Le groupe « Intercession contre l'homosexualité » apparait parmi les premiers résultats sur Facebook pour la recherche « homosexualité » // Source : Capture d'écran Numerama
Le groupe « Intercession contre l’homosexualité » apparait parmi les premiers résultats sur Facebook pour la recherche « homosexualité » // Source : Capture d’écran Numerama

Depuis notre article, le groupe est même passé de 454 membres en 2022 à 1 400 cette année. Cette augmentation est la preuve que l’inaction de Facebook est néfaste, et participe à colporter des idées dangereuses pour une partie de la population.

Le groupe « Intercession » n’est pas le seul. La page « Homosexuality is a sin against God » (« l’homosexualité est un péché contre Dieu »), qui apparait également dès les premiers résultats, existait déjà l’année dernière lors de notre premier signalement. Elle comptait à l’époque 4 100 fans — elle en a aujourd’hui plus de 4 800. Très active, la page publie toujours des contenus assimilant la communauté LGBTQI+ à des personnes diaboliques, ou des passages de la bible incitant à se « repentir ».

La page, ouvertement homophobe, arrive en 2e position lorsqu'on effectue une recherche sur Facebook // Source : Capture d'écran Numerama
La page, ouvertement homophobe, arrive en 2e position lorsqu’on effectue une recherche sur Facebook // Source : Capture d’écran Numerama

Facebook ne protège pas assez les personnes LGBTQI+

Même si certains groupes que nous avions repérés l’année dernière n’existent plus, un constat s’impose : Facebook n’est toujours pas un réseau social sûr pour les personnes LGBTQI+. Outre ces pages d’insultes, il en existe d’autres, encore plus dangereuses, qui pousse à suivre des thérapies de conversion — des « traitements » extrêmement nocifs qui n’ont aucune valeur scientifique.

Ces pages sont très actives, et sont suivies par plusieurs milliers de personnes. « Overcoming Homosexuality » (« surmonter l’homosexualité »), la plus populaire d’entre elles, compte 20 000 followers, fait de la pub pour des t-shirt célébrant les thérapies, et vend des guides pour « se libérer du style de vie LGBT ».

Avant la publication de cet article, nous avons contacté les équipes Facebook et leur avons envoyé une liste de questions. Au moment de la publication de cet article, nous n’avions pas reçu de réponse de leur part. Les groupes, que nous avons signalés au réseau social, sont toujours en ligne.

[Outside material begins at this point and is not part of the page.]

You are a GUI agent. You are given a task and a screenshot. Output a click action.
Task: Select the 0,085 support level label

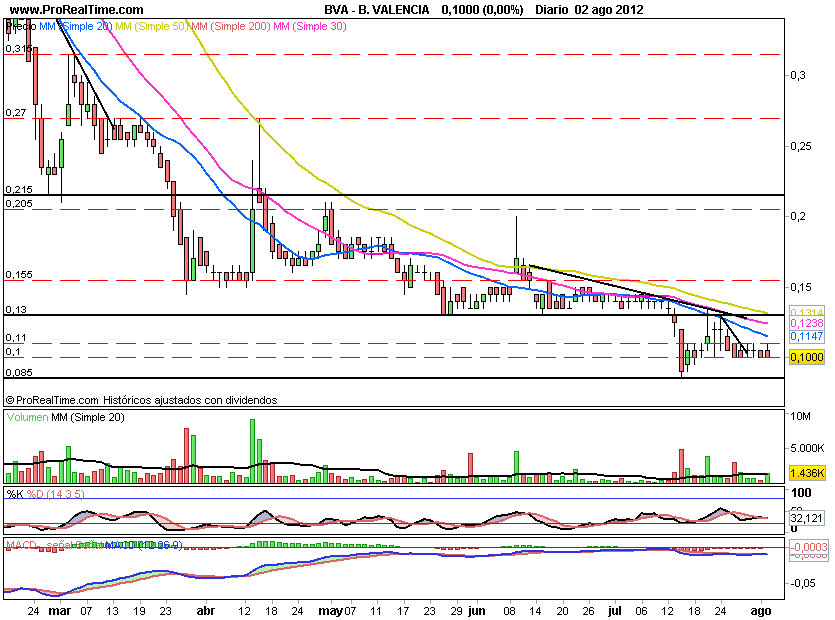click(x=19, y=373)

Ce n’est pas la seule fois où Numerama a été confronté au manque de réactivité de Facebook. Au mois d’avril 2023, nous publiions une longue enquête sur le cyberharcèlement subi par la chanteuse Mathilde. Les insultes et mèmes dégradants venaient d’un groupe Facebook de 3 600 personnes, que nous avions signalé au réseau social. À ce jour, il est toujours actif, malgré nos demandes répétées. 

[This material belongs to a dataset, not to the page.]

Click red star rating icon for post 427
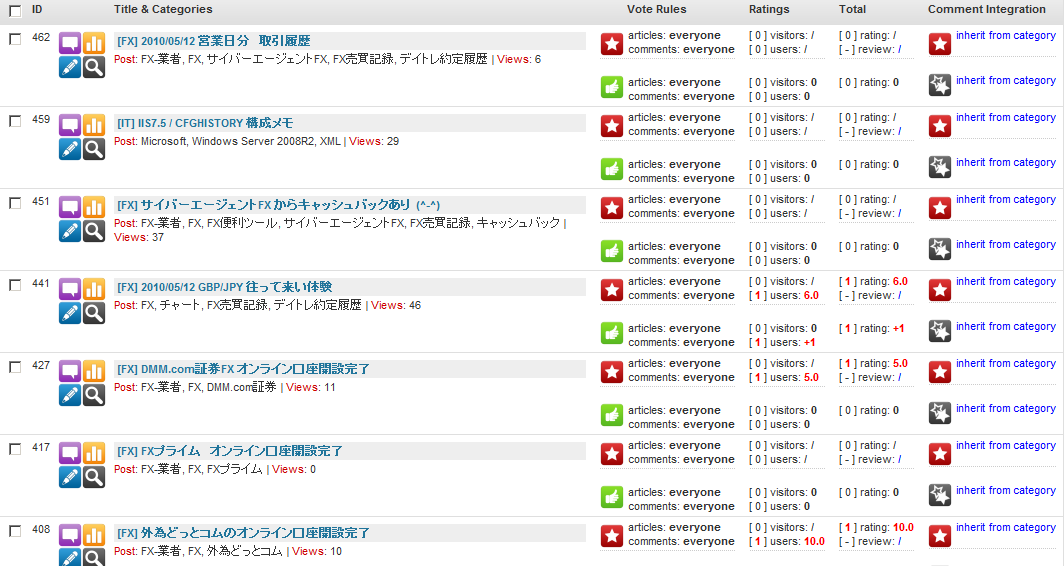 coord(612,372)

L’existence de ces pages souligne le manque de modération de Facebook. Il est surtout inquiétant de voir que peu de choses ont changé en un an, et que des propos abjects peuvent encore exister sur une plateforme comme Facebook. Alors que le nombre d’agressions homophobes a augmenté de 28% en 2022, il est plus que jamais important que les réseaux sociaux prennent de vraies mesures pour protéger leurs utilisateurs — sans attendre de signalement de la part de médias pour agir.